___ Records for the task ___

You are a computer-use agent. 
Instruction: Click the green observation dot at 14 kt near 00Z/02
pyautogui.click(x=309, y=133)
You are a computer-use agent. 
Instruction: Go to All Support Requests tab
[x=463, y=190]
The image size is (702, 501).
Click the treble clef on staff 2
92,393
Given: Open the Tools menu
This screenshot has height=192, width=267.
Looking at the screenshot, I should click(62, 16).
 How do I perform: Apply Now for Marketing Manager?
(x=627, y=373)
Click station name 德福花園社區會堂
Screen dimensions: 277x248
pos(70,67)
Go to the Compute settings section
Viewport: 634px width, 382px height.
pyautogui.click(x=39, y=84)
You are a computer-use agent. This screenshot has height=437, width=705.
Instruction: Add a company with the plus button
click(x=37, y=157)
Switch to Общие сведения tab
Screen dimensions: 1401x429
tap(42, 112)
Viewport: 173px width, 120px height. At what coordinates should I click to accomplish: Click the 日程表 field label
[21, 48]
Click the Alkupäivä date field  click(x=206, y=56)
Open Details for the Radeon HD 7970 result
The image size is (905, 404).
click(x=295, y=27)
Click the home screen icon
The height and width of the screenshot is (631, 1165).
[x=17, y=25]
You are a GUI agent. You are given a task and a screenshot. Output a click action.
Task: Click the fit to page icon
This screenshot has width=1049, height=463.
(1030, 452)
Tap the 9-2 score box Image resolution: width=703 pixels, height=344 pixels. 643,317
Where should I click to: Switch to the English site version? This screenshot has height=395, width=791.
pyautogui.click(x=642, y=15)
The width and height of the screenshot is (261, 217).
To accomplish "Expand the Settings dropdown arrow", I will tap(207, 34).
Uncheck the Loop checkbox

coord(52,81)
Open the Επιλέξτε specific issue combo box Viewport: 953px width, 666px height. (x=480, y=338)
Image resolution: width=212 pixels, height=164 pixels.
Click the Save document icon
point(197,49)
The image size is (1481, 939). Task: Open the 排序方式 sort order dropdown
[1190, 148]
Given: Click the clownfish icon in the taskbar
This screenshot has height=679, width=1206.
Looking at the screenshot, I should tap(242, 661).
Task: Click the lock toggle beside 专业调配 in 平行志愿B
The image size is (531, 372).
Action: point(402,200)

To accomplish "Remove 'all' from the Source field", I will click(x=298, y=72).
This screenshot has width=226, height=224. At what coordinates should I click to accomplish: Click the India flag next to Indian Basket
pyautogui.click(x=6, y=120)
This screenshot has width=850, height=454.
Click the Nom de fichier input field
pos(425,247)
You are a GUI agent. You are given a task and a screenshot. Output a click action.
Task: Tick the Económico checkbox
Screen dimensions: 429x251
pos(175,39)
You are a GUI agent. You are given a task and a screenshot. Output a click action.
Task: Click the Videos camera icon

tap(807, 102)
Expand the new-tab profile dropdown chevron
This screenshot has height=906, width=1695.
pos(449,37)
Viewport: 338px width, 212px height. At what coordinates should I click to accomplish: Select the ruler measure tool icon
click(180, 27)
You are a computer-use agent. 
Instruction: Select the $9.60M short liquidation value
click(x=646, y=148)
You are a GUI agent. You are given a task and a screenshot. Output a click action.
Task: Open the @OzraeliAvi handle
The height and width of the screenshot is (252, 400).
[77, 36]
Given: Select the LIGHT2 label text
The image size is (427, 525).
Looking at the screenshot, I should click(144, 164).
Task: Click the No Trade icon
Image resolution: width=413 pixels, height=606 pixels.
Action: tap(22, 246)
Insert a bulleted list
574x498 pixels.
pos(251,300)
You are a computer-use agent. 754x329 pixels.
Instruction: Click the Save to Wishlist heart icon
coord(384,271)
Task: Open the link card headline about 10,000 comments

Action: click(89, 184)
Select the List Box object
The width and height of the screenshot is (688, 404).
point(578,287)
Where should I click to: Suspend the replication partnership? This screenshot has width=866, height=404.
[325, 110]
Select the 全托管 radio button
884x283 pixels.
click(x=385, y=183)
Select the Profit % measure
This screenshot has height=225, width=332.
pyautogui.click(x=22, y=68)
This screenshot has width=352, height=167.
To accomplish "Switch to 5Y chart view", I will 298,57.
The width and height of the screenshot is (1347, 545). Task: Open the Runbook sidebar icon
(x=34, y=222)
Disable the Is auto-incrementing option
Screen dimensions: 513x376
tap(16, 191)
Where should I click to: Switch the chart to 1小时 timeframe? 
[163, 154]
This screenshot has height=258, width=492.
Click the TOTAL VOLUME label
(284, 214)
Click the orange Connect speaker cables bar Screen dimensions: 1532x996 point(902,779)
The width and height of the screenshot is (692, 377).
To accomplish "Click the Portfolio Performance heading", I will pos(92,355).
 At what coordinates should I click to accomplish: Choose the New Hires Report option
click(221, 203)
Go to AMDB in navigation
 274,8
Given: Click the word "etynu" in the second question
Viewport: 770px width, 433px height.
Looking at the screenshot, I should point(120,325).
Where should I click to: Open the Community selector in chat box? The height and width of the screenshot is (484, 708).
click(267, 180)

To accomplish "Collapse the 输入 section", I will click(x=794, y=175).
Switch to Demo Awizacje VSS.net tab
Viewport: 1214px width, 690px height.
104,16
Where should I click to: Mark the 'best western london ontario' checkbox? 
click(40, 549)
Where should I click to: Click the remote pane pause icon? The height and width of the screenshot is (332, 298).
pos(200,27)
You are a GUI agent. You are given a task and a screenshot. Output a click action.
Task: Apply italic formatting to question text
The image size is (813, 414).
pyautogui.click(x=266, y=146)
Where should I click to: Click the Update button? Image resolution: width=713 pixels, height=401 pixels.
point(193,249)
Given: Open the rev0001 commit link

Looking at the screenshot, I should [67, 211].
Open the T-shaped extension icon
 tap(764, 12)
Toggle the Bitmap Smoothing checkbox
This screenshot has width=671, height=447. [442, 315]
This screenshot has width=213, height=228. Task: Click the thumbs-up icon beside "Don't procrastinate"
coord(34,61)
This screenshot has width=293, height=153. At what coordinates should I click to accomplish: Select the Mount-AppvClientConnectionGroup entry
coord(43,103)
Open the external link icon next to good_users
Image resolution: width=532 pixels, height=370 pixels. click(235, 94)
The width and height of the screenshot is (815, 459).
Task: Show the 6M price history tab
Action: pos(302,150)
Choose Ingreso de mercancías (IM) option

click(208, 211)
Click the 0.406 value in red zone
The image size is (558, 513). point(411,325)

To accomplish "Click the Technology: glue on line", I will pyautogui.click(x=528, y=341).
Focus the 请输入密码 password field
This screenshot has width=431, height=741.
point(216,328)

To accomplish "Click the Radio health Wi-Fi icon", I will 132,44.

___

Give the number, and nothing else, of lines in the listing above that include the word "text".

• **Answer section**
2